[Records from a dataset]

◇ ◇ ◇

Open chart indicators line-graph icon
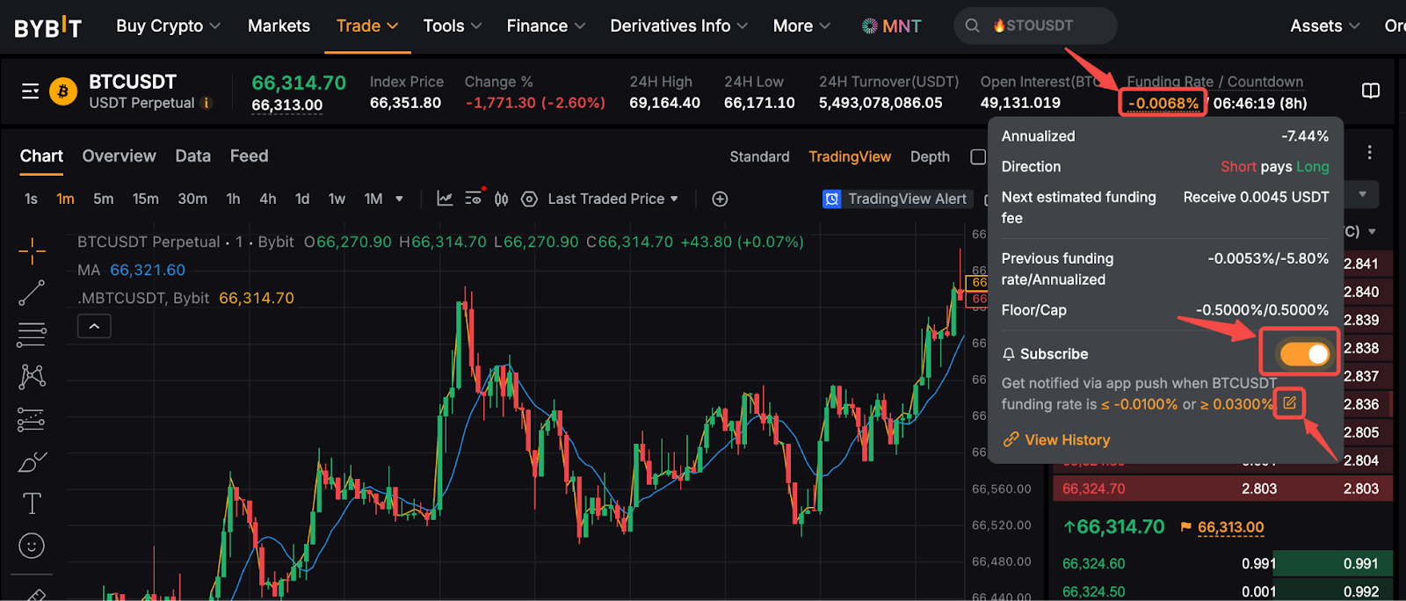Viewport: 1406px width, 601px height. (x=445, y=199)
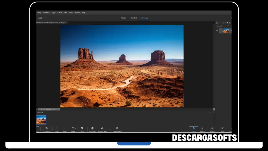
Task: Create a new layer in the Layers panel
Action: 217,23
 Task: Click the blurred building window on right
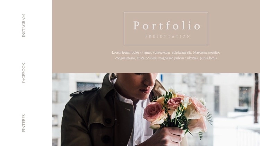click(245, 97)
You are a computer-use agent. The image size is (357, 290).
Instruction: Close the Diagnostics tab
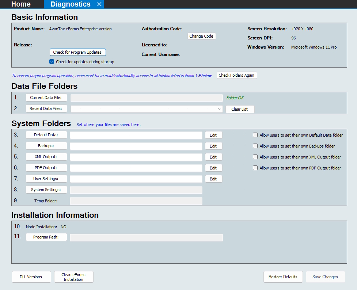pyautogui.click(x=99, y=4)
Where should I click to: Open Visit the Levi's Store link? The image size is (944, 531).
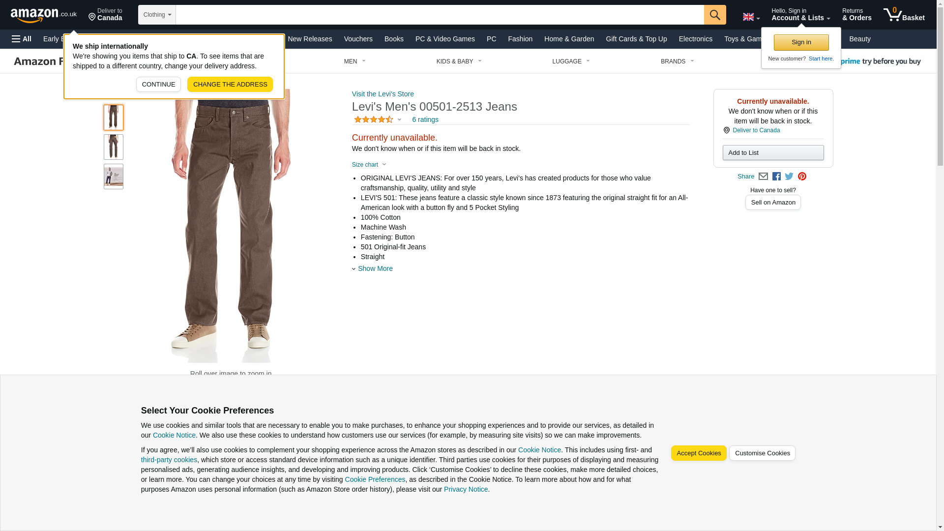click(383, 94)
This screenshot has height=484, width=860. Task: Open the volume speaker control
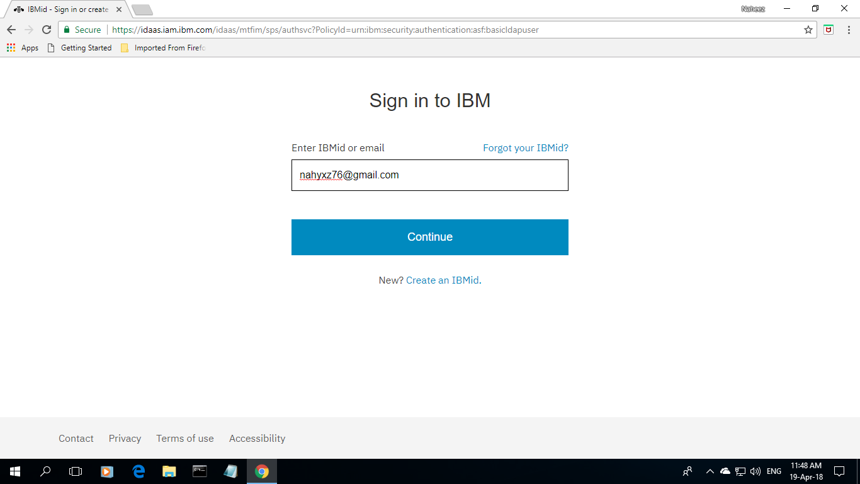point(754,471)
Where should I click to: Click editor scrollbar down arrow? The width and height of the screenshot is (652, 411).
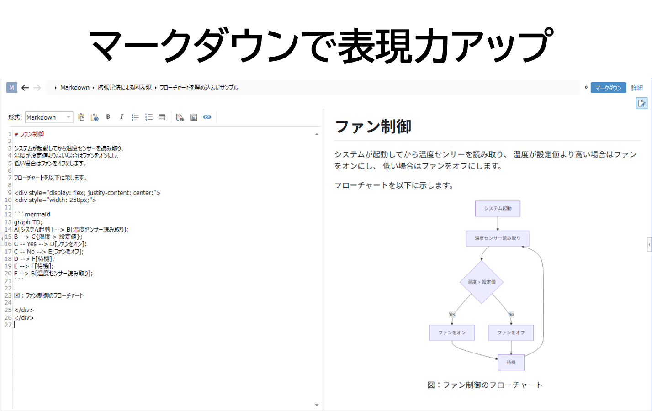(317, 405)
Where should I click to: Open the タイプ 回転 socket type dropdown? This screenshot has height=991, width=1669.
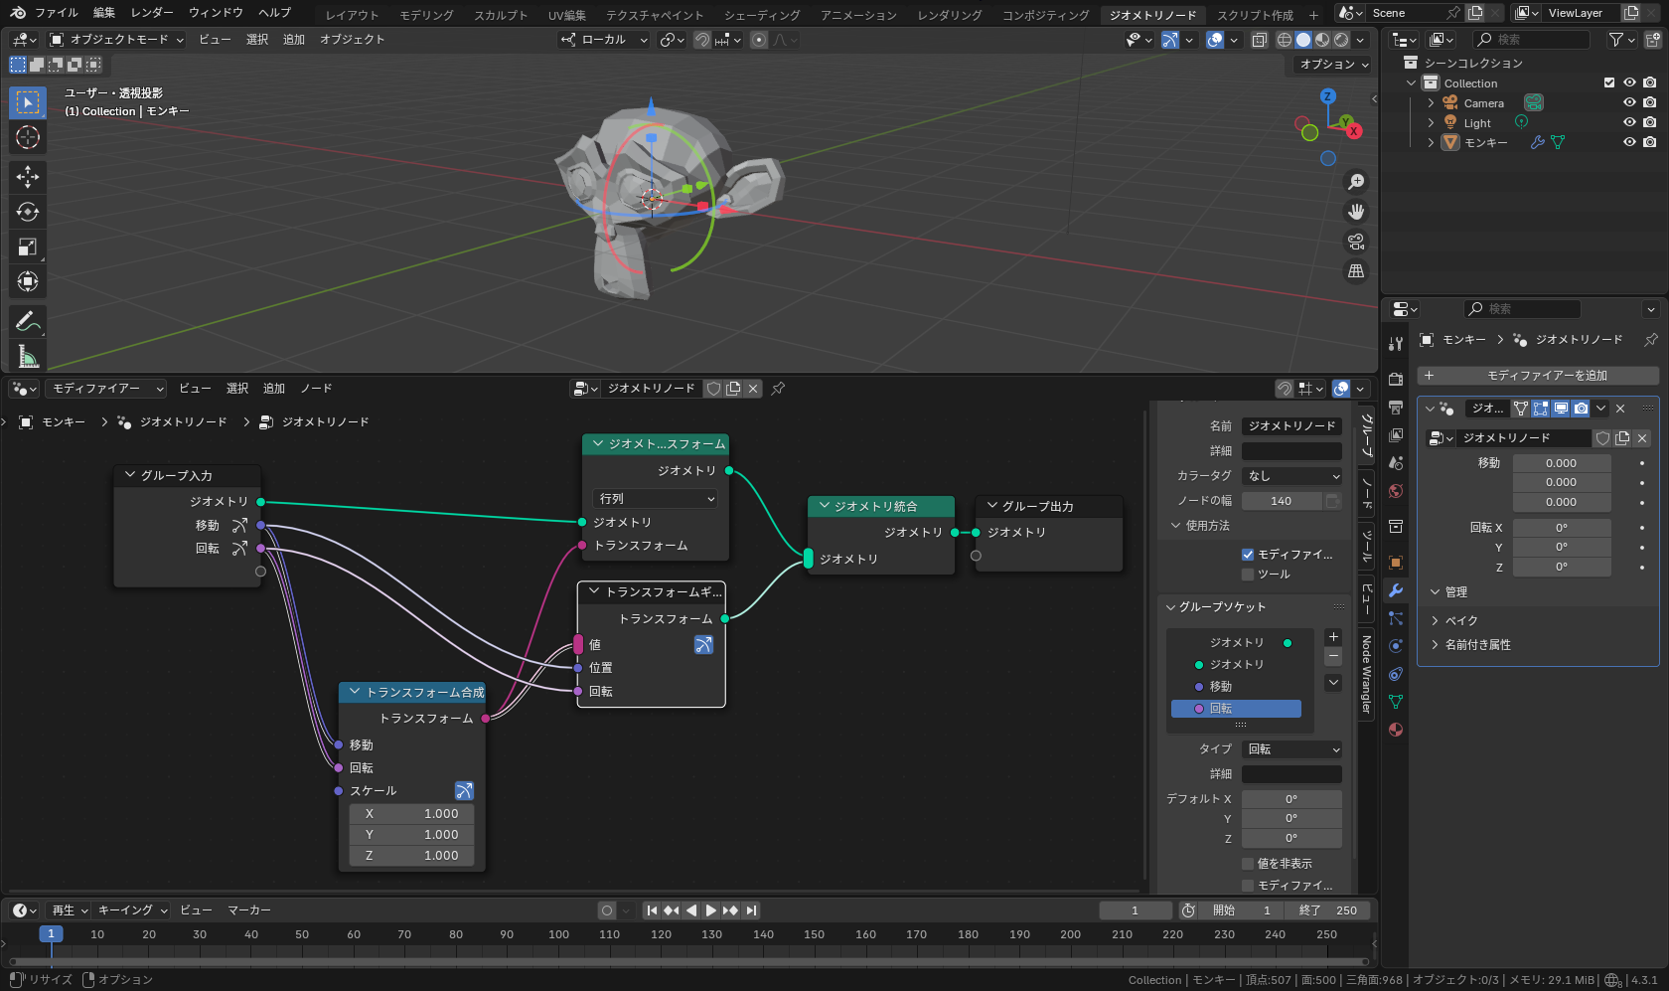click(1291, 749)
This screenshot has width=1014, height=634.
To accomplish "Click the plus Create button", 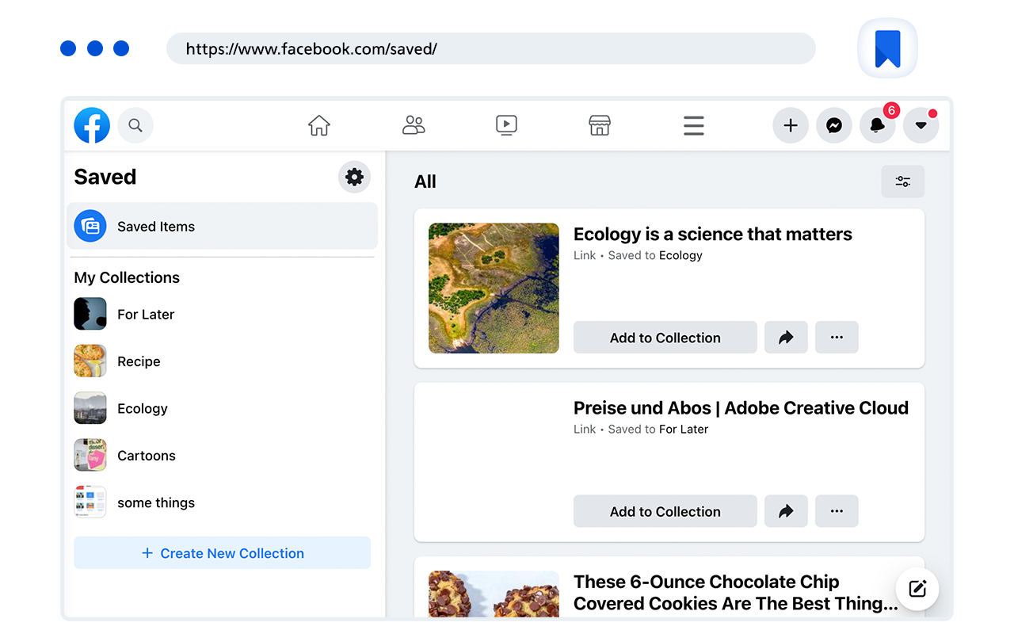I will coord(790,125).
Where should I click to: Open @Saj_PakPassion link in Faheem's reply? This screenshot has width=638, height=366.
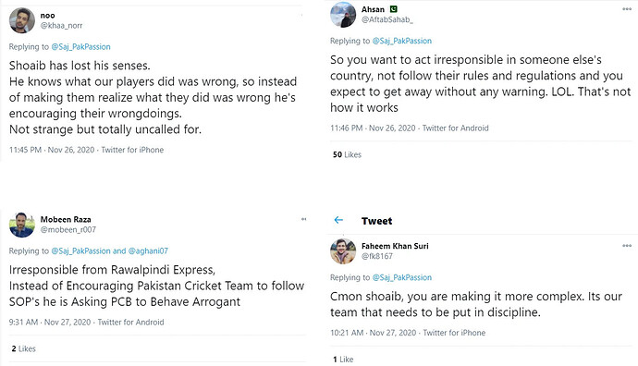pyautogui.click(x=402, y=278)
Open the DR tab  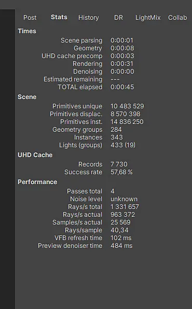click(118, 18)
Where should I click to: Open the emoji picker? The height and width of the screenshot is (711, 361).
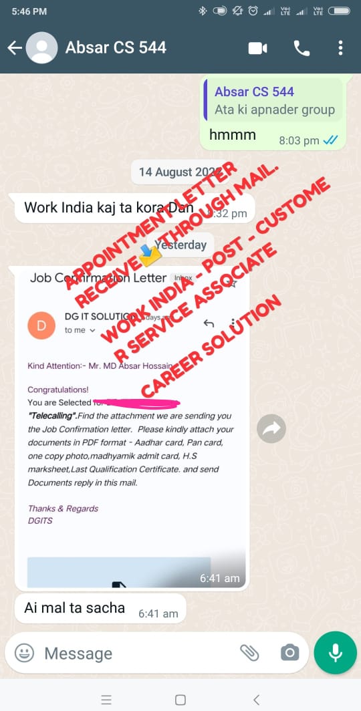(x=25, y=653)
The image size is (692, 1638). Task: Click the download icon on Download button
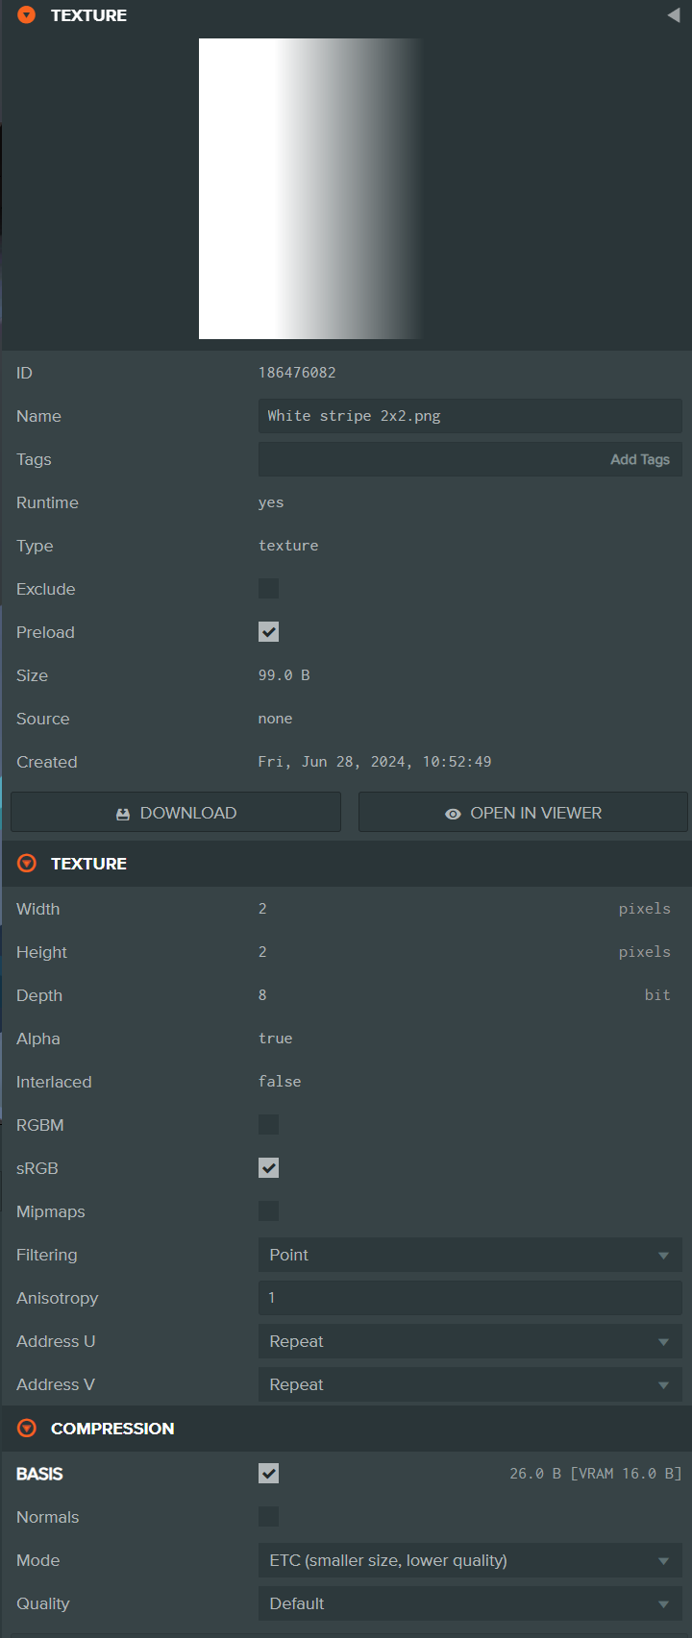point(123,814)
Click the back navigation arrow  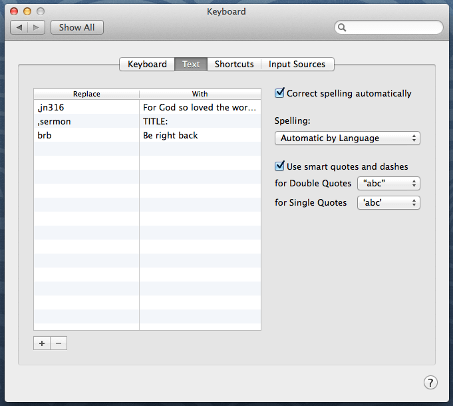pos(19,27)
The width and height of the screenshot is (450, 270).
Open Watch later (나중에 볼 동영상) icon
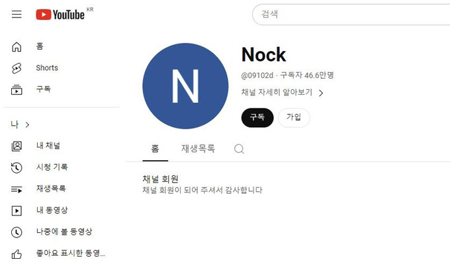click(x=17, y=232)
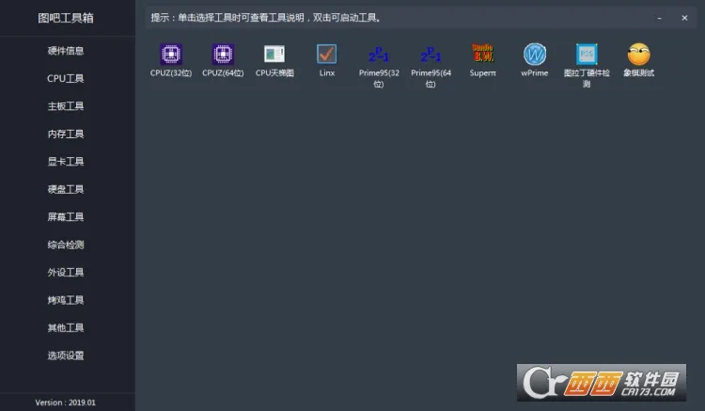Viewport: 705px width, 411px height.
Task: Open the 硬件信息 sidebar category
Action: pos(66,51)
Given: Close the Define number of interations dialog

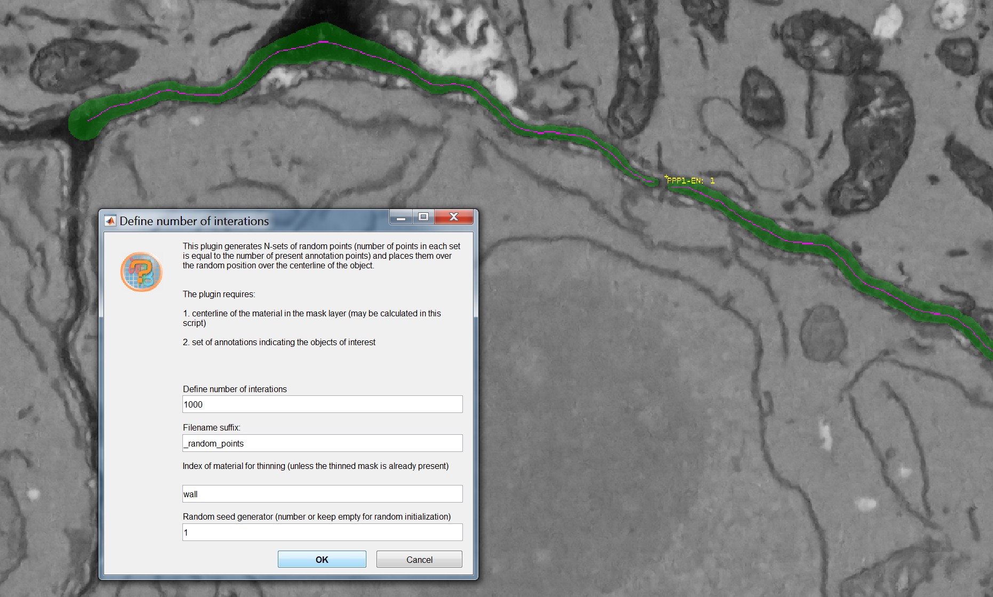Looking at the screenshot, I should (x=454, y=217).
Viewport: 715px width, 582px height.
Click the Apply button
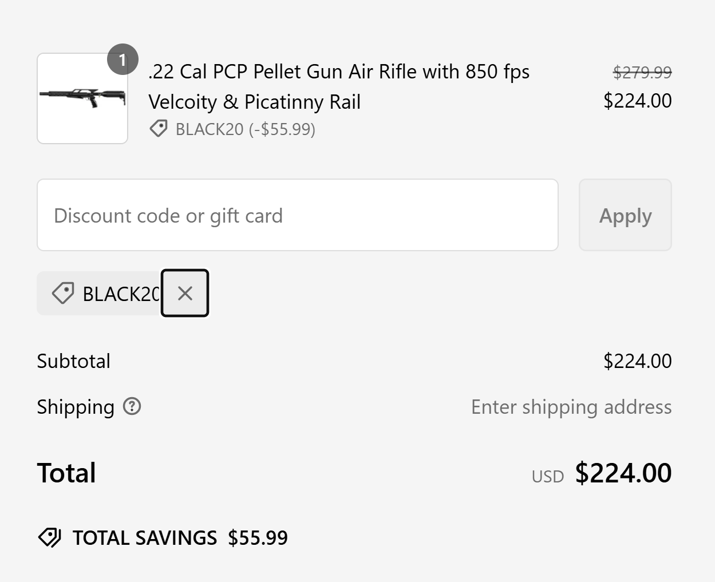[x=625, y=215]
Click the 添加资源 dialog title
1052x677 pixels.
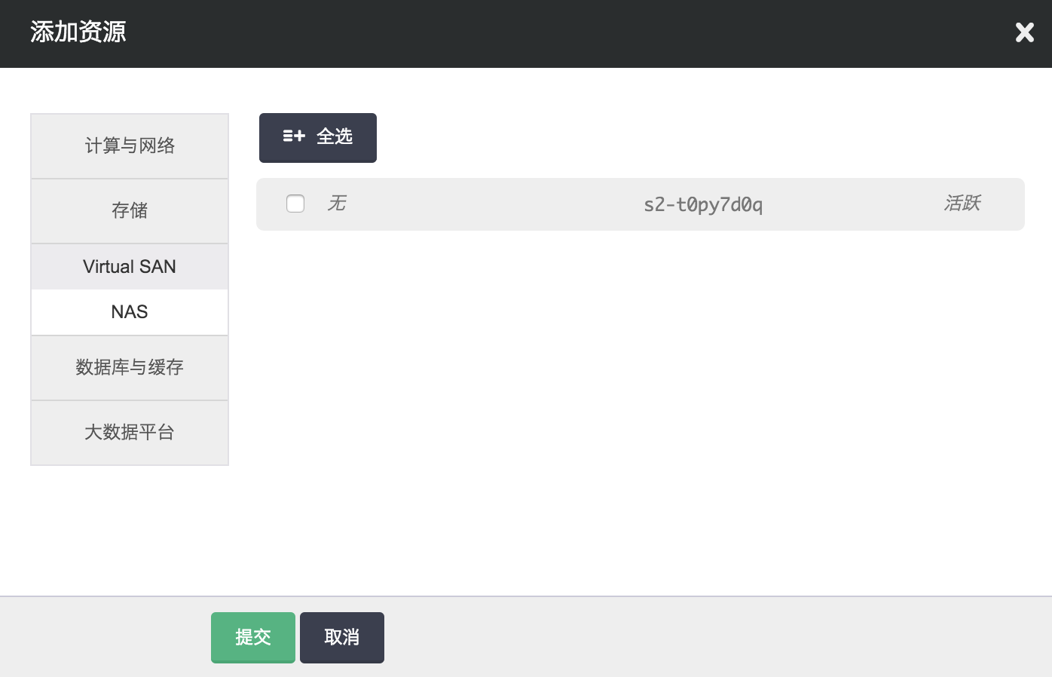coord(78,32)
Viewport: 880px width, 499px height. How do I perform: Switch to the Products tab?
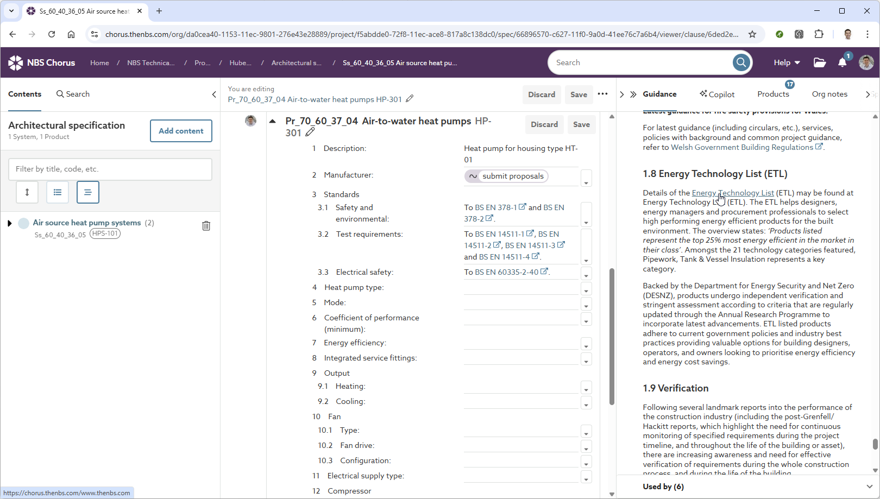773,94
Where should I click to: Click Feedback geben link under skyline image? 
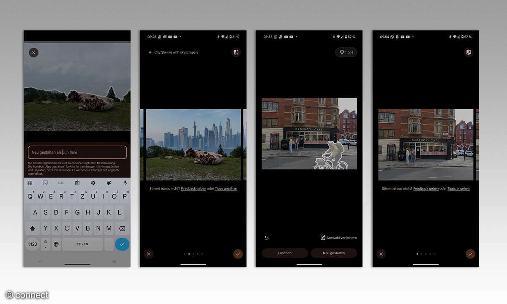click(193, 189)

◇ ◇ ◇

ACTION ITEM → Give back exactly the lines from the line with "Where should I click to: Click Feedback" through the end of the records, both included; keep all pictures out.

YOUR SOLUTION →
Where should I click to: Click Feedback geben link under skyline image? 
click(193, 189)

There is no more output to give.